How Socialized Is The Financial System?

The concept of nationalization has been tossed around pretty loosely over the past few weeks. Usually it’s been discussed in the context of some sort of scheme to take over some of the failing big banks and reconstitute them for eventual return to private ownership. Not even the left of center authors that I’ve read have put forth the idea in the more radical sense of a government takeover in perpetuity. No one has dared to discuss truly socializing the banking sector.

But in fact, the Obama administration has announced plans to do just that with a not so small chunk of the financial services sector. In the budget proposal that the administration presented yesterday is a plan for the government to end its support of private lenders who make student loans. In its stead, the government would assume the role of lender. Maybe not socialization in the sense of expropriating an existing business but the end result is the same. The government becomes the sole purveyor of student loans thanks to its cost of capital advantage.

By any measure the mortgage finance market in the U.S. has been socialized. The government owns 79.9% of both and the two are completely dependent on federal largess for their operations. With the addition of the student loan sector to the government’s portfolio a significant portion of the country’s financial system can now be fairly described as socialized.

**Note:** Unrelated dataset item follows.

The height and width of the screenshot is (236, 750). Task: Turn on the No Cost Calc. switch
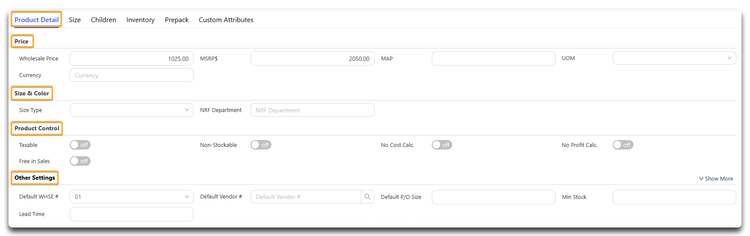442,145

The ultimate fate of GM and Chrysler is yet to be determined but assuming that the government chooses not to force the two into bankruptcy there is certainly the possibility of a larger federal participation in the auto finance business. The government has already made a fairly substantial commitment to GMAC and it is not difficult to envision more involvement as government tries to move consumers towards purchases of “green” automotive products.

The Fed through the TALF plans to fill the hole left by the collapse of the shadow banking sector. The program is billed as stop gap but its discontinuance is entirely dependent upon the reemergence of private buyers for securitized paper. That may or may not happen and if it does not then some more permanent solution will have to be devised. Here again, it is not unimaginable that government might not take a permanent role.

If you start to connect the dots here, you can se’s e that the federal government has become a big player in the financial markets and one that is not there just for the short run. Contrary to the protestations about wanting the financial system to remain in private hands, the Obama administration is beginning to demonstrate by concrete actions that they are not at all afraid of running significant pieces of that system.

We do seem to have moved very swiftly towards a mixed financial economy with significant government control of some key components and at least the prospect of further tilting towards a semi-socialist regime. Surprisingly all of this happened without any honest debate or a shot being fired.